In Kaepernick’s grievance letter, his legal team wrote:

NFL teams who ran offensive systems favorable to Mr. Kaepernick’s style of play instead employed retired quarterbacks or quarterbacks who had not played in a regular season game in years, and signed them to significant contracts while prohibiting Mr. Kaepernick from even trying out or interviewing for those jobs.

New England Patriots: Robert Kraft, like Jerry Jones, has a deep personal connection to Trump and is one of the league’s most powerful owners. In March, he traveled on Air Force One with Trump, who the next day bragged about how NFL teams hadn’t signed Kaepernick because they were afraid the president might tweet about the move.
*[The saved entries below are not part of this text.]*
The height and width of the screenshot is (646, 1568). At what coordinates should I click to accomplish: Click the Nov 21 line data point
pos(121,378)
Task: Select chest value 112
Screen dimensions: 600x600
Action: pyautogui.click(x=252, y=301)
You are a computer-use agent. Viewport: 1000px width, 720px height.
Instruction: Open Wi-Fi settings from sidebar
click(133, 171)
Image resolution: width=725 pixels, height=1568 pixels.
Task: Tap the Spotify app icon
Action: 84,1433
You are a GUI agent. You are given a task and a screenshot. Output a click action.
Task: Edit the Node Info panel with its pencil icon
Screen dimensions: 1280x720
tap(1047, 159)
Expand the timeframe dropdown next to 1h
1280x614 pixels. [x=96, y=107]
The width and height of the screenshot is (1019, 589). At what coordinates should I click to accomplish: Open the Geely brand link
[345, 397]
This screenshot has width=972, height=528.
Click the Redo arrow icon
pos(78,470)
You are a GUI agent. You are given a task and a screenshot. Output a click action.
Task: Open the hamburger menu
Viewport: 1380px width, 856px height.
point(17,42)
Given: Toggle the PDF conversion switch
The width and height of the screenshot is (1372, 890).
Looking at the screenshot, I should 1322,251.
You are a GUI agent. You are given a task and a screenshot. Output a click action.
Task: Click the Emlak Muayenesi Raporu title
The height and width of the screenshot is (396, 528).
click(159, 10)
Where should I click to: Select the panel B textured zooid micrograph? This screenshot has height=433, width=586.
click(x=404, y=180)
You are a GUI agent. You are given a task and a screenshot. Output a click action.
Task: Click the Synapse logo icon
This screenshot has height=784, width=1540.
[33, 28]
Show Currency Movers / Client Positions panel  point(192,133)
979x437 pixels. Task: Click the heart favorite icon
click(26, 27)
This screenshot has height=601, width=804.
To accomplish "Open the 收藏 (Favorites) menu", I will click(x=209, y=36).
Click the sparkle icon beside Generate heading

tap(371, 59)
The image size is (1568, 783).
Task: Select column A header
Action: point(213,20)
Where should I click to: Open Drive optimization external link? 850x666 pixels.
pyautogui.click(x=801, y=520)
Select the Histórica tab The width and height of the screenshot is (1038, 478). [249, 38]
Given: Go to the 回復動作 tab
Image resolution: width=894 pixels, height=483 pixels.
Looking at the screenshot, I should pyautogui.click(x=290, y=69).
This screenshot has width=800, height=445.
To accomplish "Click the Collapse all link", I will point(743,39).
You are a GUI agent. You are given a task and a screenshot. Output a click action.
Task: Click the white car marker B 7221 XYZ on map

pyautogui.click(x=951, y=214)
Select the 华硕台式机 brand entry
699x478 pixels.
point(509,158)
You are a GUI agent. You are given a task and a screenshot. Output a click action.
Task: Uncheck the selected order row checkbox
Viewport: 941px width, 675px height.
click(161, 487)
The quarterback and his lawyers will surely want to depose Kraft to ask him what he and Trump discussed, and to whom in the league—if anyone—Kraft might have conveyed that information.

San Francisco 49ers: Kaepernick hasn’t played for any other team, and he led San Francisco to the Super Bowl in 2013. After starting 11 games for the team in 2016, he opted out of his contract and became a free agent when it became clear the 49ers were planning to cut him. San Francisco is 0–7 this season and changed starters from Brian Hoyer to rookie C.J. Beathard. Here’s what 49ers owner Jed York recently said about Kaepernick:

Obviously, there’s the lawsuit that’s going on, so it’s hard for me to get into any details or really share my opinion, but I don’t believe that there’s base to that claim that he’s being blackballed.

Seattle Seahawks: In May, the Seahawks met with Kaepernick to discuss bringing him in as backup to Russell Wilson. Seattle didn’t end up sealing the deal with the former 49er, with coach Pete Carroll saying, “He’s a starter in this league … and we have a starter. … I can’t imagine somebody won’t give him a chance to play.”

Carroll also said this of Kaepernick:

He’s capable of being a championship guy. He’s demonstrated that over years. He’s been up and down in his career, but he’s shown enough ups that you know that he could do that. He presented himself really well.

The Seahawks currently employ quarterback Trevone Boykin on their practice squad. In 2016, Boykin pleaded guilty to resisting arrest after allegedly hitting a police officer. This March, he was charged with misdemeanor marijuana possession and public intoxication when a car in which he was a passenger hit a group of pedestrians, injuring eight people. He is scheduled to appear in court on that charge in November.

Tennessee Titans: On Oct. 3, the Titans signed Brandon Weeden.